Innocent Azubike Umezulike OFR (21 September 1953 – 11 June 2018) was a Nigerian jurist who served as the chief judge of Enugu State for over 13 years. He remains the longest-serving chief judge in South-Eastern Nigeria, and second longest-serving chief judge in Nigeria.

==Education==
Innocent Azubike Umezulike was born on 21 September 1953 in Rivers State, southern Nigeria and a native Ifite Mgbidi in Enugu State. He went to St. Vincent Secondary School, where he obtained his West African School Certificate in 1971. He then attended the University of Lagos, graduating with a bachelor's degree in law in 1976.

==Career==
He joined the Nigerian Television Authority as an assistant legal adviser to the corporation. He was admitted to the Nigerian Bar Association in 1980.

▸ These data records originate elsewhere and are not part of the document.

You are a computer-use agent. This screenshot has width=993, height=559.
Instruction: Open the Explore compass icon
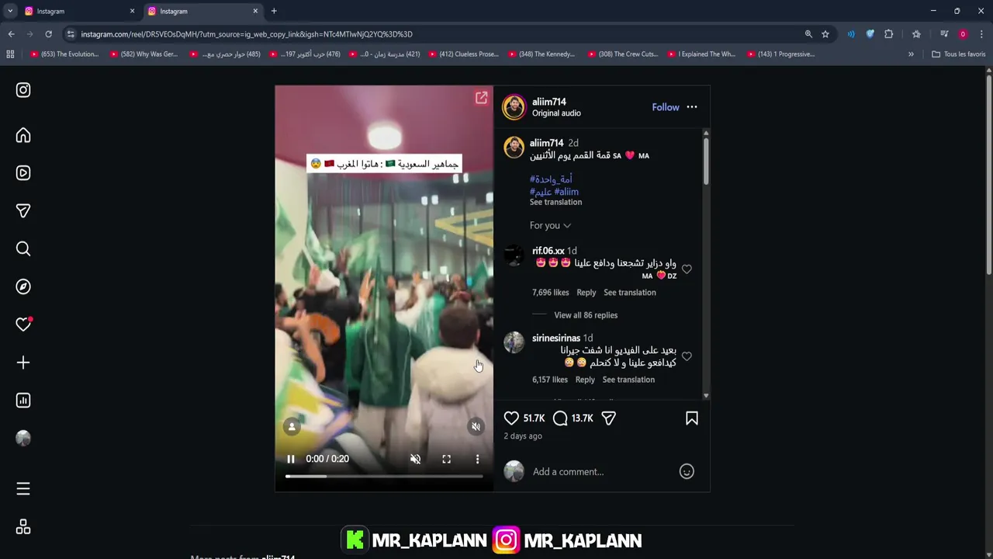click(23, 286)
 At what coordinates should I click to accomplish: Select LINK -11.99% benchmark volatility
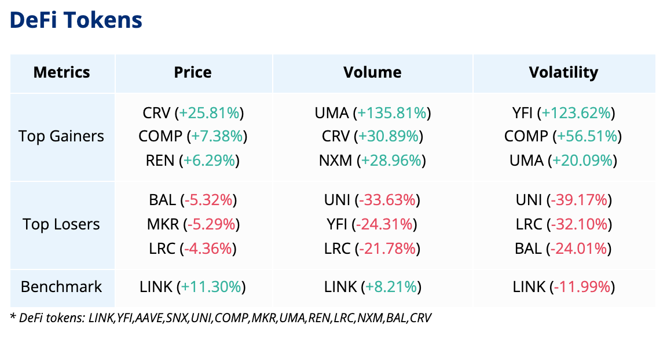pos(563,286)
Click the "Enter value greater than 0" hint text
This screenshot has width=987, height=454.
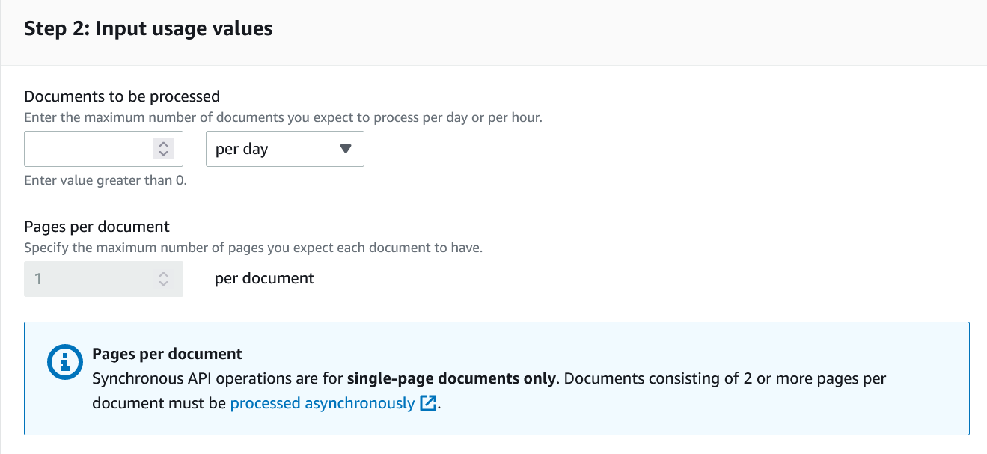pos(105,180)
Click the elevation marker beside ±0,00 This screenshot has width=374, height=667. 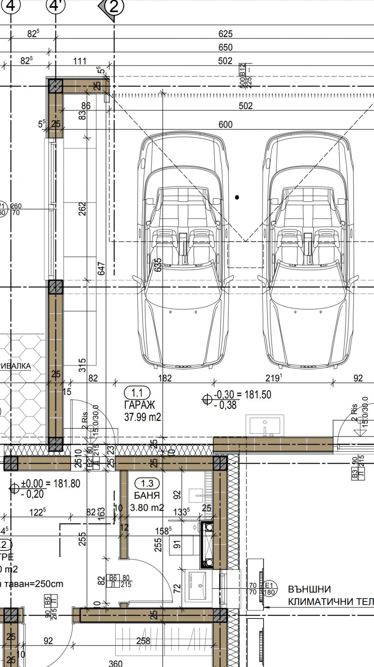click(14, 488)
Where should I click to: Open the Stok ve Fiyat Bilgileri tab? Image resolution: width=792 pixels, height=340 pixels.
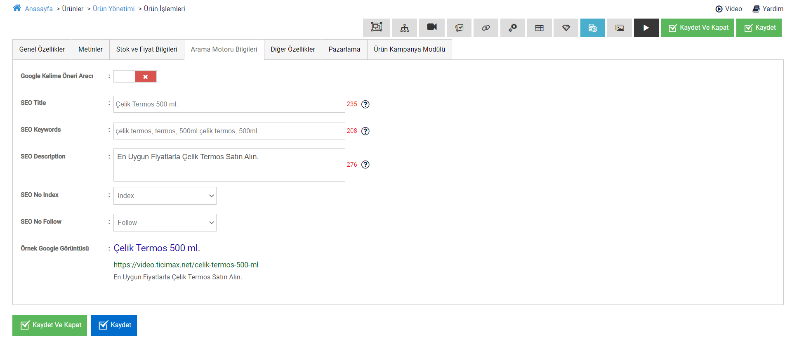click(x=146, y=50)
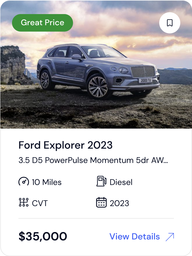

In 1983, Umezulike joined the University of Ibadan's faculty of law before joining Nnamdi Azikiwe University, where he began as a senior lecturer in 1987 and became an associate professor in 1992. In August 1993, he was appointed Judge of Enugu State, prior to which he became the state's Chief Judge; after four years of service, he was nominated to serve in the Supreme Court of the Gambia. He was also appointed chairman of the Failed Banks Tribunal Zone 6 Nigeria.

Throughout his career, Umezulike served in various positions at public and private institutions, including as a senior special adviser to the Attorney General of Nigeria prior to his appointment as an Enugu State judge. He also authored and published over 23 books on conveyancing, adverse possession, and land and property law throughout his career.

Umezulike died at a hospital in London on 11 June 2018. The Hon. Justice Innocent Umezulike Foundation, set up after his death, held a memorial lecture at the Justice I.A Umezulike Auditorium, Enugu State High Court complex in September 2019, marking the first anniversary of his death with a presentation of the book Hon. Justice Innocent Umezulike: A Chronicle of Leading Judgements Volume 1.